While the debate rages about the recovery plan for our woodland caribou, and in order to make informed and balanced decisions, we must also weigh the environmental impacts that the establishment of protected areas will have in huge forest areas.

First, the greatest impact of these measures will be to reduce the annual allowable cut by hundreds of thousands of cubic meters of softwood. Thus, millions of board feet (board feet) will be withdrawn from the supply of lumber, from certified forests, on the Quebec and northeastern Canadian and American markets.
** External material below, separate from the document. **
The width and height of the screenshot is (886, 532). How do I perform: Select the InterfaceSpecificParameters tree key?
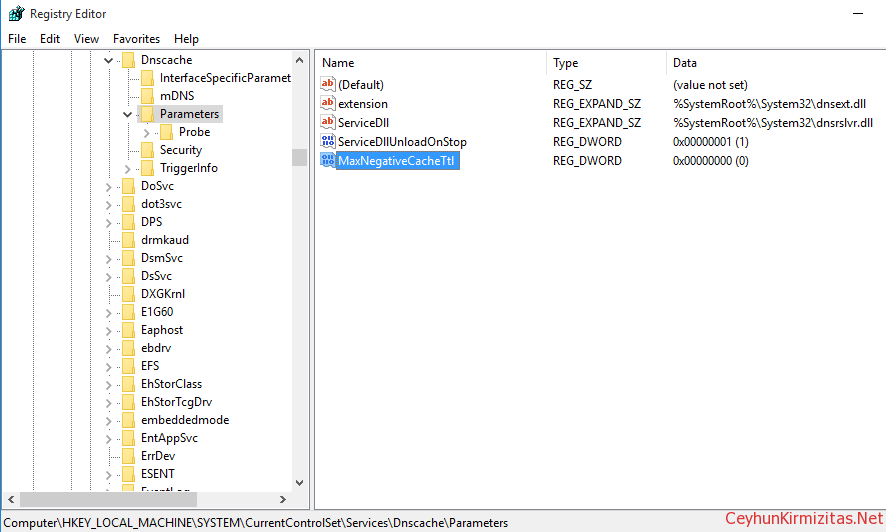click(224, 78)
Also, the reduction in forestry supply sectors (without compensation measures) will have a major impact on high value-added products such as our engineered wood. Indeed, Quebec is increasingly producing this “key” material for the shift to carbon neutral buildings from black spruce from its boreal forests. For example, it is by substituting engineered wood, a “carbon-negative” material that sequesters carbon dioxide, for steel and concrete, that we can have a real impact in the fight against climatic changes.

As for traditional lumber, demand will be met in part by substitute products such as steel studs and concrete walls.

Other substitutes include lumber from eucalyptus plantations in Brazil, where huge Amazon forests are being destroyed.

It is difficult, however not impossible, to accurately measure the environmental impacts that the establishment of huge territories under protected areas will have, but we cannot claim that there will not be any or that they will be negligible. . Moreover, environmental groups, such as Nature Quebec, have refrained from even mentioning its existence, just as they avoid mentioning that the intensification of silvicultural work, to increase the production of wood on the territories ” remaining”, could be part of the “solution”.

Their “solution” (increasing protected areas without intensifying forestry) is not optimal, neither in terms of environmental protection nor in terms of sustainable development. In fact, our wood industry is a powerful lever in the fight against climate change, and both Nature Quebec and CPAWS are careful not to talk about it. They prefer to attack the credibility of the Boreal Forest Alliance. It is difficult to criticize them for a lack of partisanship or an increase in objectivity.

It remains to be hoped that the caribou recovery strategy will be balanced: listening to indigenous and forest communities while substantially maintaining our timber production considering its positive impacts in the fight against climate change and in terms of the creation of collective economic wealth. It is risky, even illogical, to want to move towards carbon neutrality by slashing our production of lumber and engineered wood.